How many lines in the rows below contain the string "width", counting only matches with the same case? Reply with the number alone.

— Start of Material supplied —

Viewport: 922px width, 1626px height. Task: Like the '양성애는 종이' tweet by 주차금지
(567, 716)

— End of Material supplied —
— Start of Material supplied —

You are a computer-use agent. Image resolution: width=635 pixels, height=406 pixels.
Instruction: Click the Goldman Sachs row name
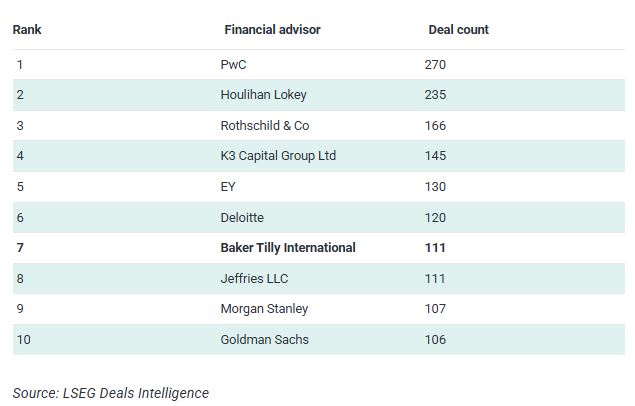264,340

— End of Material supplied —

§ **Reply to the task**
2